Using Existing Infrastructure¶
If you already have AWS Batch resources (created via CloudFormation, CDK, Terraform, etc.), skip the provisioner and create the env file manually:
cat > .scaler_aws_hpc.env << 'EOF'
export SCALER_AWS_REGION="us-east-1"
export SCALER_S3_BUCKET="your-existing-bucket"
export SCALER_JOB_QUEUE="your-existing-queue"
export SCALER_JOB_DEFINITION="your-existing-job-def"
EOF
source .scaler_aws_hpc.env
Then continue from Step 3.
Step 3: Start the Scheduler¶
scaler_scheduler tcp://0.0.0.0:8516
Note
The scheduler address must be reachable from the machine running the AWS HPC worker manager. Use 0.0.0.0 to bind to all interfaces, or your machine’s public/private IP.
Step 4: Start the AWS HPC Worker Manager¶
scaler_worker_manager aws_hpc tcp://<SCHEDULER_IP>:8516 \
--job-queue "$SCALER_JOB_QUEUE" \
--job-definition "$SCALER_JOB_DEFINITION" \
--s3-bucket "$SCALER_S3_BUCKET" \
--aws-region "$SCALER_AWS_REGION"
Or use a TOML configuration file:
$ scaler config.toml
[[worker_manager]]
type = "aws_hpc"
scheduler_address = "tcp://<SCHEDULER_IP>:8516"
object_storage_address = "tcp://<SCHEDULER_IP>:8517"
worker_manager_id = "wm-batch"
job_queue = "scaler-batch-queue"
job_definition = "scaler-batch-job"
s3_bucket = "scaler-batch-123456789012-us-east-1"
aws_region = "us-east-1"
max_concurrent_jobs = 100
job_timeout_minutes = 60
Step 5: Submit Tasks¶
from scaler import Client
def heavy_computation(x):
return x ** 2
with Client(address="tcp://<SCHEDULER_IP>:8516") as client:
futures = client.map(heavy_computation, range(50))
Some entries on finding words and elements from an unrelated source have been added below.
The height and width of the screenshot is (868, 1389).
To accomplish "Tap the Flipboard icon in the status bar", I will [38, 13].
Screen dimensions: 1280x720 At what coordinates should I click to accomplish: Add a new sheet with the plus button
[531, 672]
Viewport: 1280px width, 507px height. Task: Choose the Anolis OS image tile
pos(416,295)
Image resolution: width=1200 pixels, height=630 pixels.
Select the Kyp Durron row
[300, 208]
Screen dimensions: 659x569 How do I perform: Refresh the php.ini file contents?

results = [f.result() for f in futures]
print(results)
Cleanup¶
To tear down all provisioned AWS resources:
python -m scaler.worker_manager_adapter.aws_hpc.utility.provisioner cleanup \
--region us-east-1 \
--prefix scaler-batch
How It Works¶
The worker manager connects to the Scaler scheduler as a worker and receives tasks.
Each task is serialized with
cloudpickleand either passed inline (≤ 28 KB) or uploaded to S3.The worker manager submits an AWS Batch job for each task.
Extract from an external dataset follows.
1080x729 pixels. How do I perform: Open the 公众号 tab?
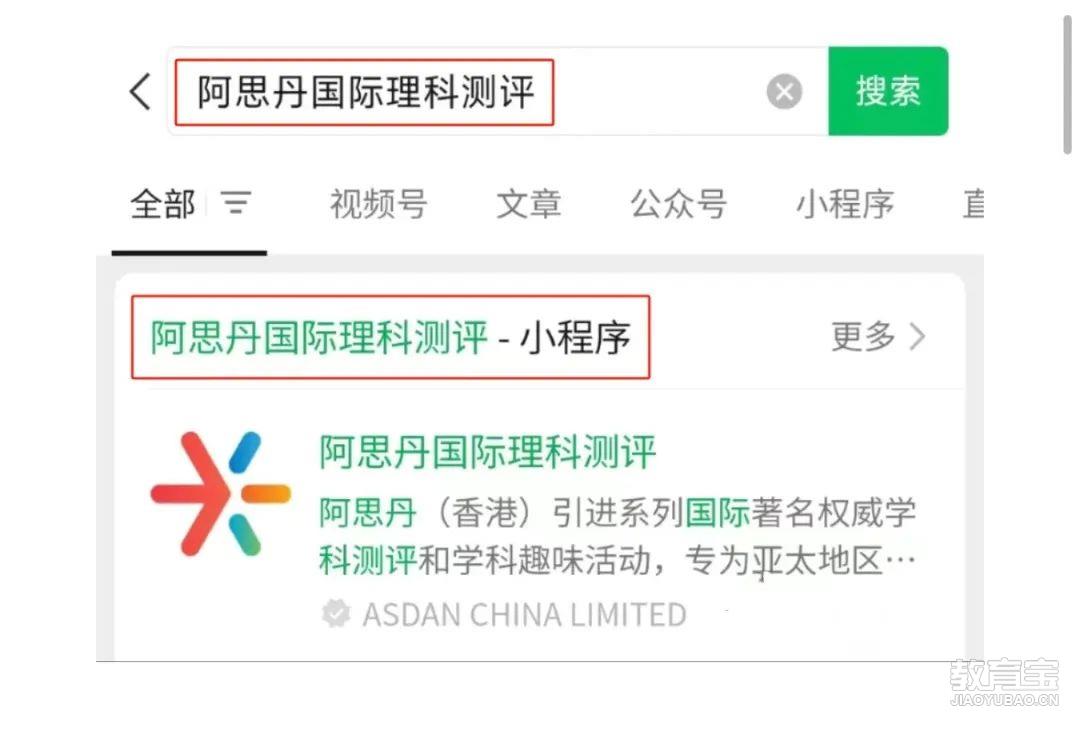point(678,204)

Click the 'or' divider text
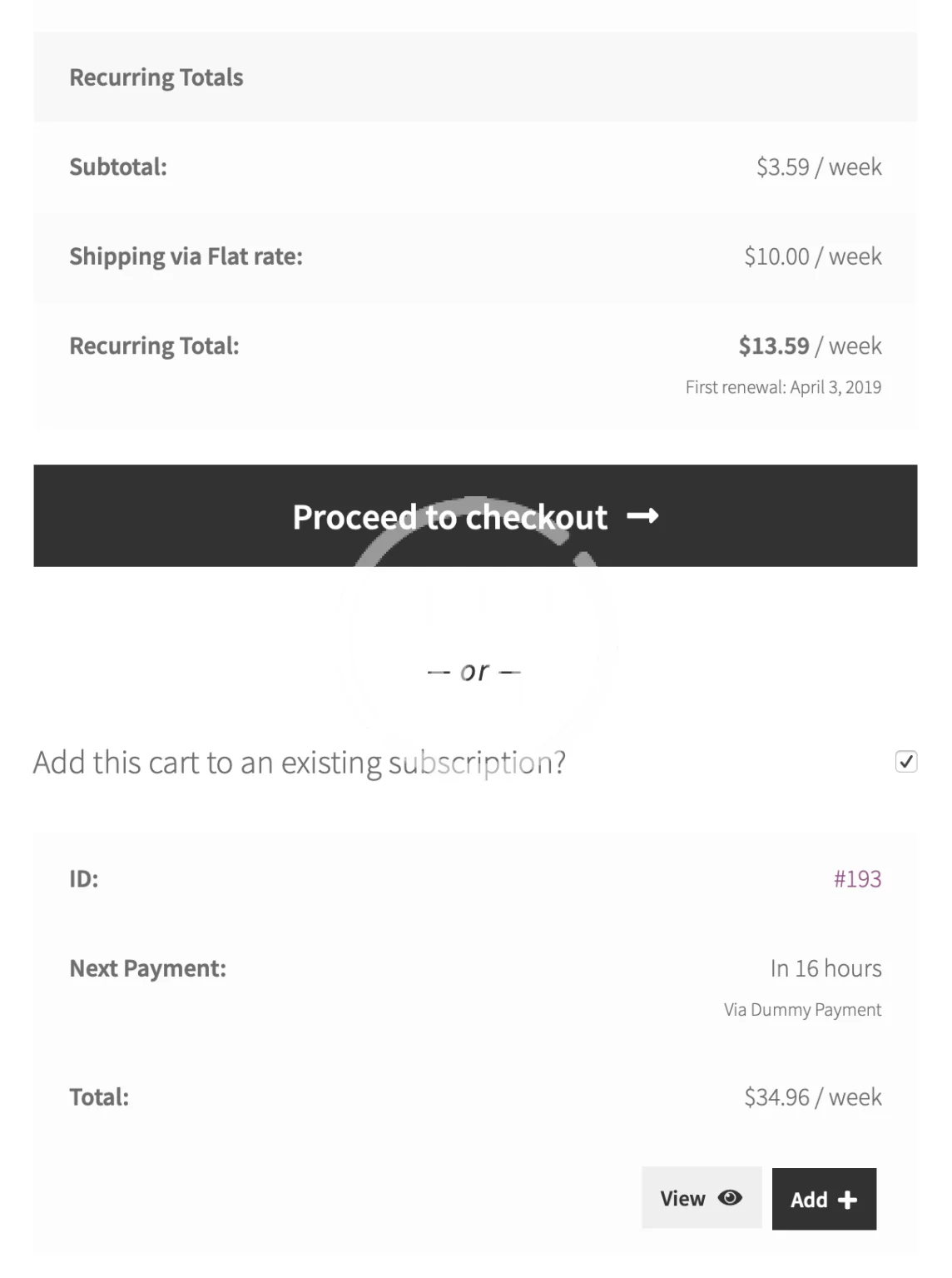pyautogui.click(x=474, y=671)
Inside the Batch container, a runner script (
batch_job_runner.py) deserializes the task, executes the function, and writes the result to S3.The worker manager polls for job completion, fetches the result from S3, and returns it to the scheduler.
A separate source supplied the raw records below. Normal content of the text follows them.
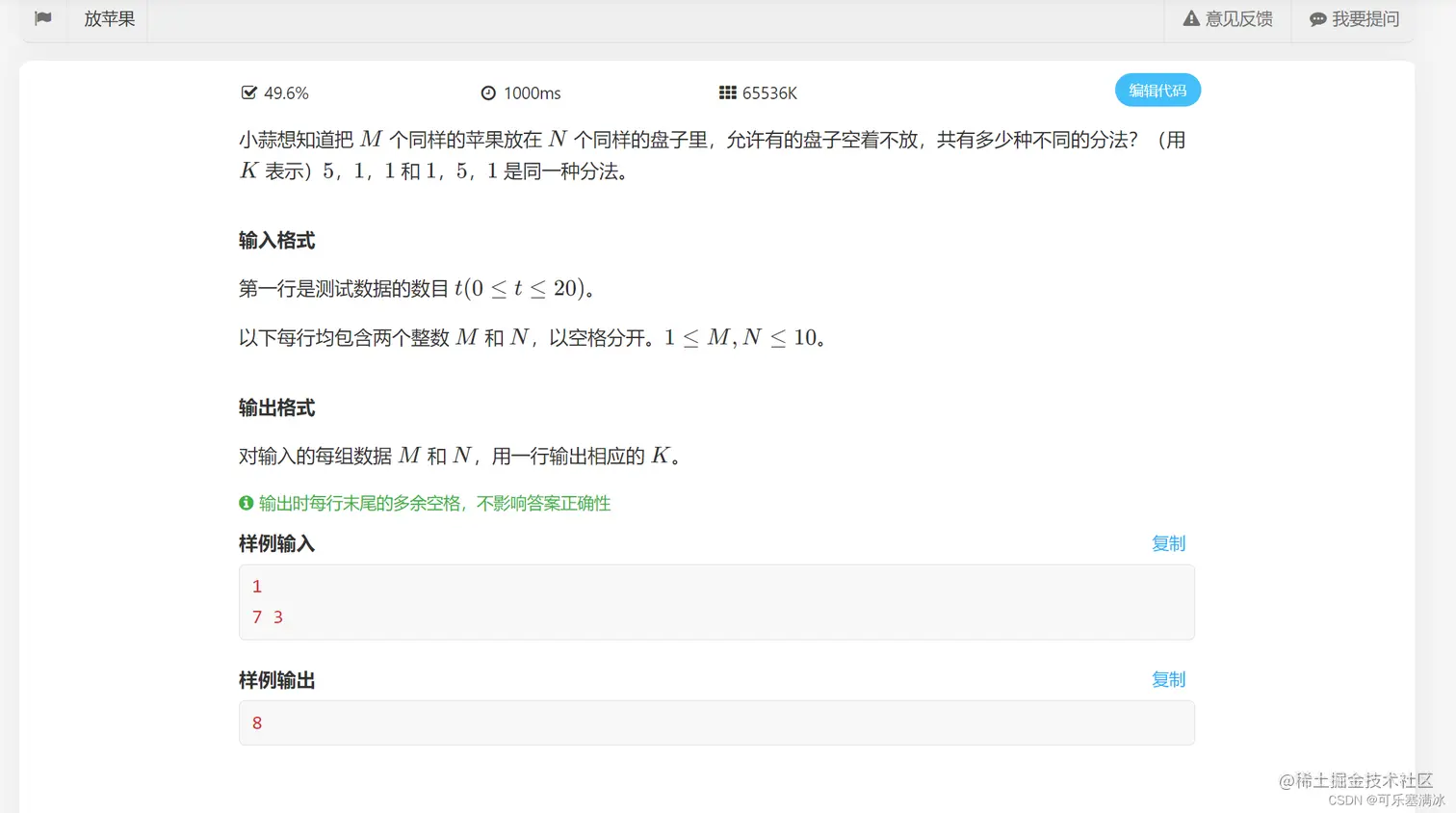The width and height of the screenshot is (1456, 813).
Task: Click the 49.6% acceptance rate indicator
Action: [285, 92]
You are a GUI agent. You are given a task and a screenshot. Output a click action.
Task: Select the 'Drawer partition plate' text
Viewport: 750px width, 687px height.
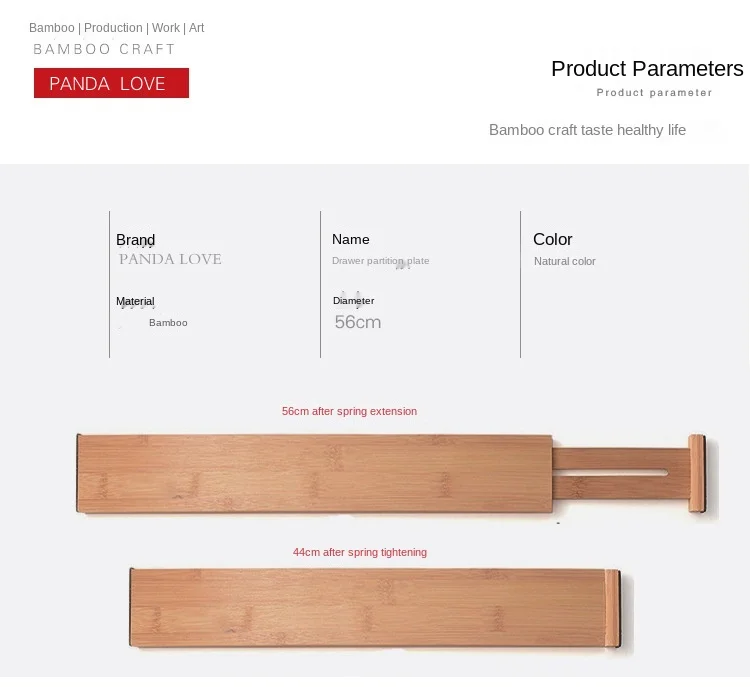tap(380, 261)
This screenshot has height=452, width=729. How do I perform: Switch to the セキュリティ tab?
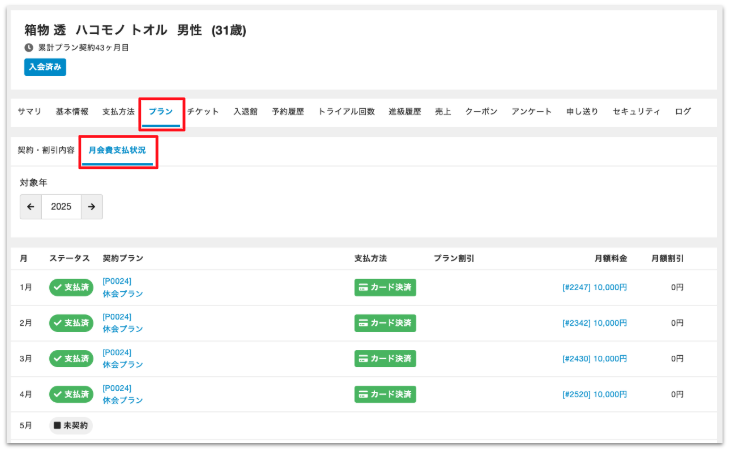click(x=636, y=112)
A semaphore limits concurrent Batch jobs (--max-concurrent-jobs) to prevent exceeding AWS service quotas.
Configuration Reference¶
AWS HPC Parameters¶
scheduler_address(positional, required): Address of the Scaler scheduler.--job-queue(-q, required): AWS Batch job queue name.--job-definition(-d, required): AWS Batch job definition name.--s3-bucket(required): S3 bucket for task payloads and results.--aws-region: AWS region (default:us-east-1).--s3-prefix: S3 key prefix (default:scaler-tasks).--max-concurrent-jobs(-mcj): Max concurrent Batch jobs (default:100).--job-timeout-minutes: Max job runtime in minutes (default:60).--backend(-b): HPC backend (default:batch).--name(-n): Custom name for the worker manager instance.
Common Parameters¶
For networking, worker behavior, logging, and event loop options, see Common Worker Manager Parameters.
Provisioner Reference¶
The provisioner supports these commands:
provision Create all AWS resources and push Docker image
cleanup Tear down all AWS resources
show Display saved configuration
build-image Build and push Docker image only
Flag |
Default |
Description |
|---|---|---|
|
|
AWS region |
|
|
Resource name prefix |
|
(auto-build) |
Container image URI (if provided, skips Docker build and push to ECR) |
|
|
vCPUs per job |
|
|
Memory per job in MB (uses 90% of nearest 2048 MB multiple) |
|
|
Max vCPUs for compute environment |
|
|
EC2 instance types (comma-separated) |
|
|
Job timeout in minutes |
Architecture¶
┌─────────┐ ┌───────────┐ ┌─────────────────┐ ┌───────────────────┐ ┌───────────┐
│ Client │────>│ Scheduler │────>│ AWSBatchWorker │────>│ AWSHPCTaskManager │────>│ AWS Batch │
└─────────┘ └───────────┘ └─────────────────┘ └───────────────────┘ └───────────┘
│ │ │
v v v
┌─────────────────┐ ┌───────────┐ ┌───────────┐
│HeartbeatManager │ │ S3 Bucket │<────────│ Batch Job │
└─────────────────┘ └───────────┘ └───────────┘
Component |
Description |
|---|---|
Client |
Submits tasks to the scheduler using the Scaler API |
Scheduler |
Distributes tasks to available workers via ZMQ streaming |
AWSBatchWorker |
Process that connects to the scheduler and routes messages to the TaskManager |
AWSHPCTaskManager |
Handles task queuing, priority, concurrency control, and AWS Batch job submission |
HeartbeatManager |
Sends periodic heartbeats to the scheduler with worker status |
S3 Bucket |
Stores task payloads (for large tasks) and job results |
AWS Batch |
Executes tasks as containerized jobs on an EC2 compute environment |
Payload Handling¶
Task payloads are serialized with cloudpickle and delivered to AWS Batch jobs.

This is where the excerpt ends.